L’asse temporale è sfalsato, il lessico e la struttura sintattica richiamano i paesaggi arcani e scoscesi della Lucania
Di sicuro impatto sulla platea e in perfetta consonanza con l’azione scenica, una dimensione visiva surreale contiene l’universo metaforico, il riflesso della realtà mentre sfugge all’ordine consueto. Il sistema figurativo che si pone al servizio del testo, avvalendosi di una densa impronta visiva, lo trasferisce nella dimensione spiazzante ed espiatoria di un luogo al contempo fisico e metafisico. Così che i personaggi, nel relazionarsi con lo spazio, trovino agevolmente e agevolmente perdano quella parte di sé utile alla ricognizione sull’universo del quale si intende scostare il velo dell’apparenza.
Lo spettacolo “ION”, produzione Gommalacca Teatro, scritto e diretto da Dino Lopardo, da un’idea di Andrea Tosi, in scena ieri ai Magazzini del Sale, risponde dunque alla chiamata di una manifesta urgenza comunicativa e lo fa mettendo in campo le più svariate forme espressive.
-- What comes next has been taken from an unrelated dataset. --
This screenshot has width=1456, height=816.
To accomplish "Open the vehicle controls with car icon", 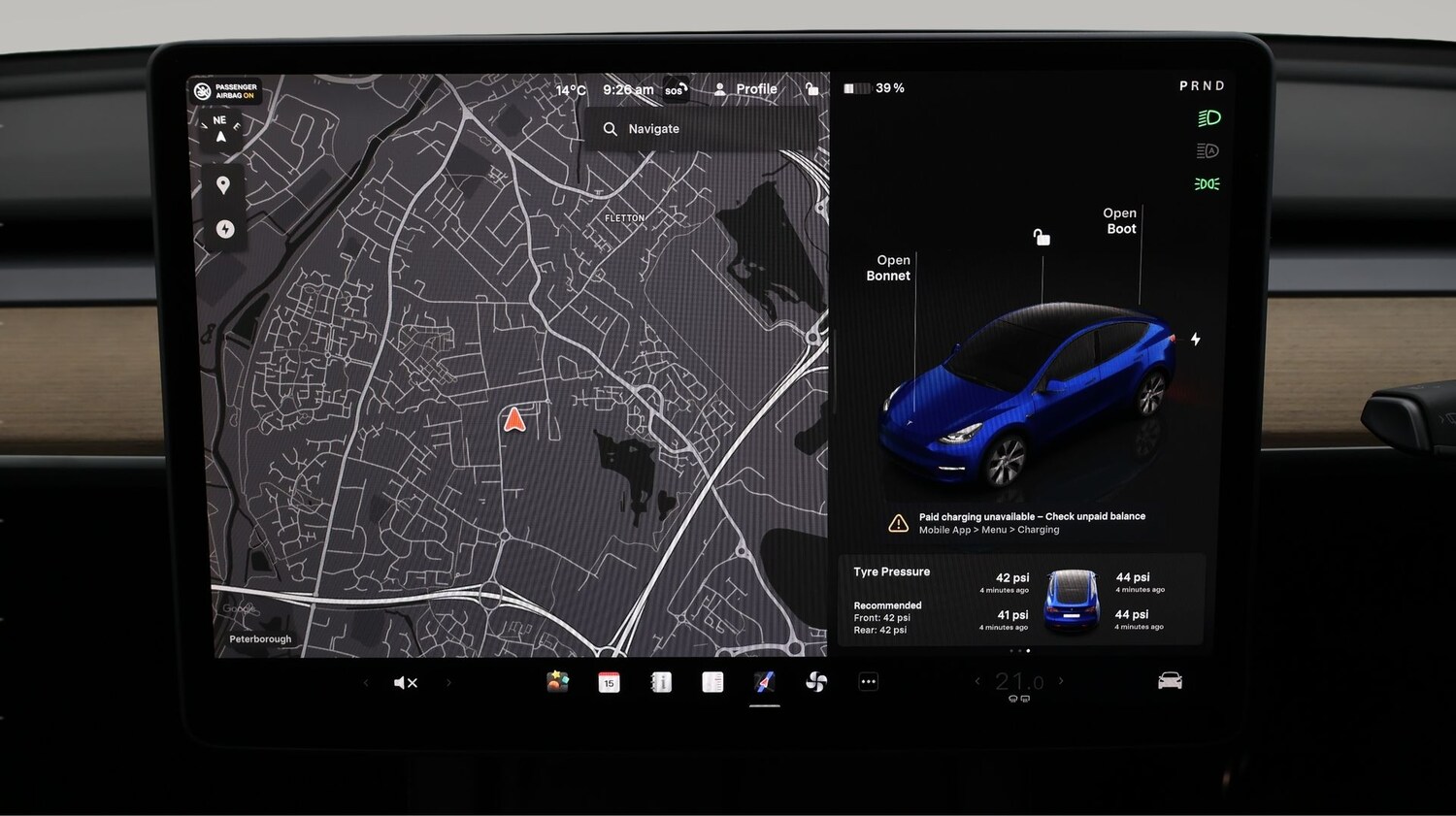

È dentro a spazi mentali, pur nella plausibilità della forma fisica, che Lopardo concepisce l’idea registica che possa leggere il suo testo e tradurne scenicamente la complessità. L’asse temporale è sfalsato, il lessico e la struttura sintattica richiamano i paesaggi arcani e scoscesi della Lucania, il dramma che vi si cela è altrettanto tortuoso, per certi versi indecifrabile. La scelta di Lopardo di convocare tutti i possibili codici artistici, da quelli visivi a quelli sonori, per la drammaturgia della scena si è rivelata pertanto vincente: “ION” è materia pulsante, è caos, è equivoco, irregolarità, tormento e, con tutto ciò, giunge allo spettatore con una forma geometricamente decifrabile. Quanto basta per bordare senza sforzo il disagio del vivere.
Paolo e Giovanni sono due fratelli imbrigliati emotivamente nell’asfittico e insalubre clima familiare che non smette più di riverberare infelicità. Il primo ancorato alla terra, il secondo goffamente proteso verso un altrove destinato a non concretizzarsi mai, come in prossimità della carta mai si concretizzano le sue parole.
Il raggio d’azione è il medesimo, il rapporto che lega i due è mutevole, ma si innesta nel terreno comune dell’impraticabilità. Differiscono piuttosto i caratteri e le differenze si esplicitano nei registri vocali, nei codici verbali, persino nelle pose che connotano l’uno e l’altro come individui ancor prima che come fratelli.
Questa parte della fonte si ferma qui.